Avenida da liberdade, por Sérgio Ferreira Borges - "Se alguém pensava que a campanha eleitoral seria esclarecedora, enganou-se. A confusão aumentou e talvez só se resolva, no dia das eleições."

Avenida da liberdade, por Sérgio Ferreira Borges - Tudo parece empatado e a grande decisão só será mesmo conhecida no dia 4 de Outubro. Até lá, as máquinas partidárias esforçam-se para desmentir os estudos de opinião e as duas grandes forças ainda falam em maioria absoluta.

Na última semana, só uma sondagem apresentou um resultado sem empate técnico. Foi feita pela Universidade Católica para a RTP e colocava a coligação Portugal à Frente com uma vantagem de sete pontos percentuais sobre o PS.
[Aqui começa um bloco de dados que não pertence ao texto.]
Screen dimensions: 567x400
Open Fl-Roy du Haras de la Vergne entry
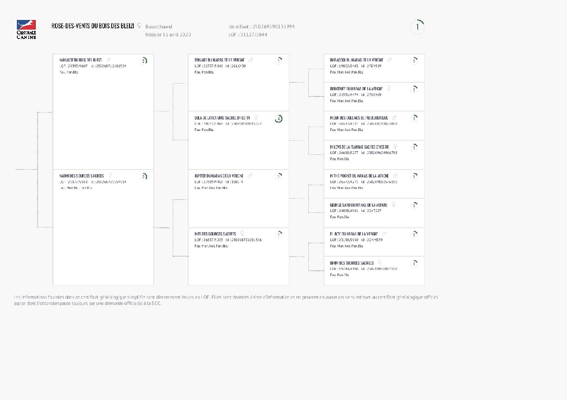point(353,234)
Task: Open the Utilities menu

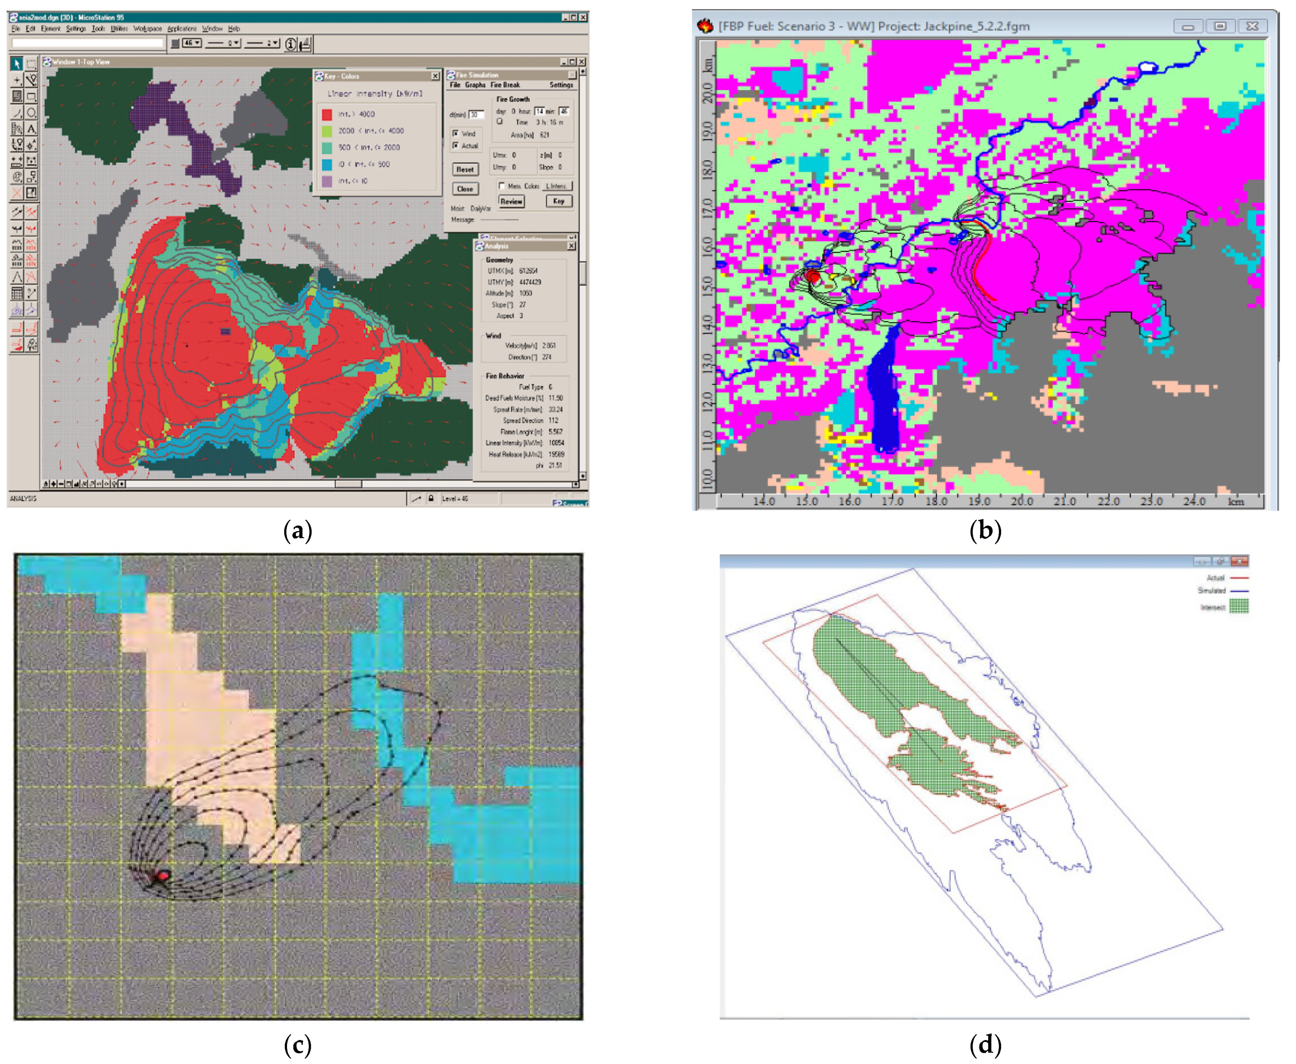Action: pos(119,28)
Mas, como a própria ficha técnica deste estudo reconhece, o método utilizado “poderá afectar negativamente a qualidade das estimativas”. Esta sondagem usou o método ’tracking poll’, com pouco mais de 600 entrevistas. Este método é usado para sondagens diárias, com a substituição, em cada dia, de 250 dos inquiridos. É a chamada “fotografia em andamento”, para medir as oscilações do eleitorado. Mas houve também desvios na amostra nacional, o que pode ter afectado o resultado final que dava 41 por cento à coligação PSD/CDS e 34 ao PS.

Se estes resultados corresponderem à realidade, isto quer dizer que a coligação estará a pouco mais de três pontos percentuais da maioria absoluta. Por isso, alguns comentadores dizem que esta sondagem pretende criar essa expectativa ao eleitorado e motivar o voto na direita.
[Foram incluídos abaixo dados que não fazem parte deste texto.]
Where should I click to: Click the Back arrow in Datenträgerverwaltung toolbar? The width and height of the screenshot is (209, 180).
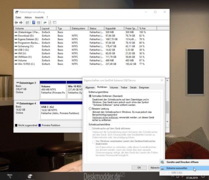click(16, 23)
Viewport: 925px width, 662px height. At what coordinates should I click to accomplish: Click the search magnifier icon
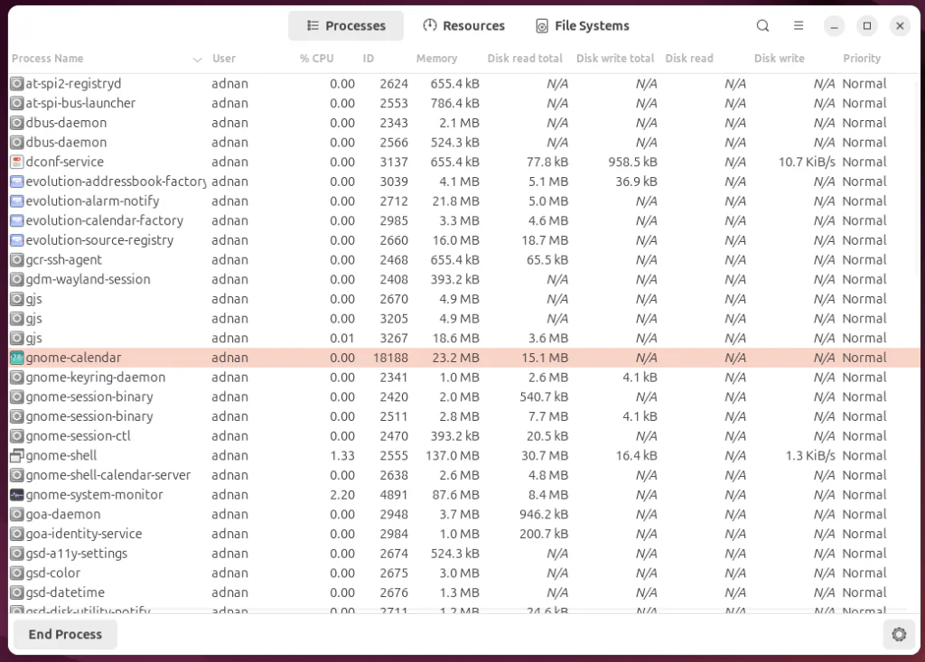pos(762,25)
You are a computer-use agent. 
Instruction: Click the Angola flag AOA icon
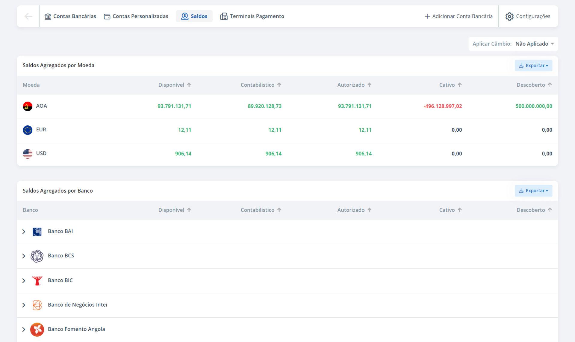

Outra sondagem, publicada no Expresso, vai ao detalhe de prever o número de mandatos conseguidos por cada força em todos os círculos eleitorais. E, desde logo, merecem destaque os dois círculos da emigração, onde a coligação PSD/CDS e o PS dividem, em partes iguais, as cadeiras. Tanto na Europa, como Fora da Europa, as duas forças conseguirão um mandato cada. Esta medição tem ainda a particularidade de dar ao PS o maior número de votos, mas o maior número de deputados será da coligação. Prevê para a direita entre 102 e 99 deputados, enquanto o PS pode ficar no intervalo, entre os 101 e os 95.
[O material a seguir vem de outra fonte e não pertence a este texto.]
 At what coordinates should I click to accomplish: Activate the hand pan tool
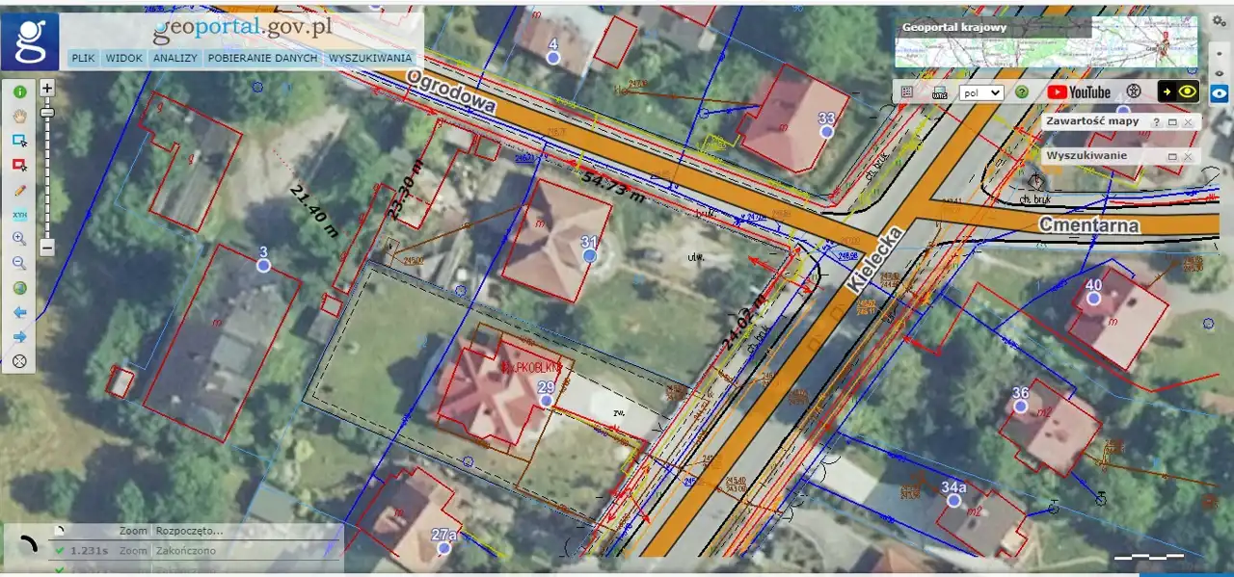click(19, 116)
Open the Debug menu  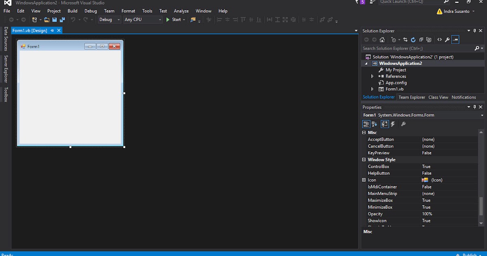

Tanto os lideres do PS como da coligação recusam falar do dia seguinte às eleições. Do lado da coligação diz-se que Pedro Passos Coelho, se perder por poucos, não se demite. Com isso, taparia o caminho a Rui Rio e forçá-lo-ia a candidatar-se a Belém. Mas é preciso esperar para ver.

Do lado do PS, António Costa abriu uma excepção para dizer que não viabilizará qualquer proposta de orçamento apresentada pela coligação. Cometeu dois erros. Primeiro, admitiu que a direita possa ganhar as eleições. Depois presumiu que, em caso de derrota, se irá manter na liderança. Esta segunda possibilidade é de muito difícil concretização. Se António Costa não conseguir levar o PS à vitória, é muito difícil que se consiga manter na liderança. Neste momento da campanha, há muitas críticas em surdina que, obviamente, se tornarão mais audíveis em caso de derrota.

Por exemplo, os “seguristas” estão organizados e prontos para a retaliação. E os “socratistas” também têm contas a ajustar com António Costa. Mas há ainda outras sensibilidades, na ala esquerda do partido, que não escondem a sua insatisfação com a acção de Costa.

Se alguém pensava que a campanha eleitoral seria esclarecedora, enganou-se. A confusão aumentou e talvez só se resolva, no dia das eleições. Mas sem uma maioria absoluta, a indefinição vai manter-se, ou até aumentar, nos dias seguintes. Cavaco ainda terá muitas dores de cabeça antes de terminar o mandato.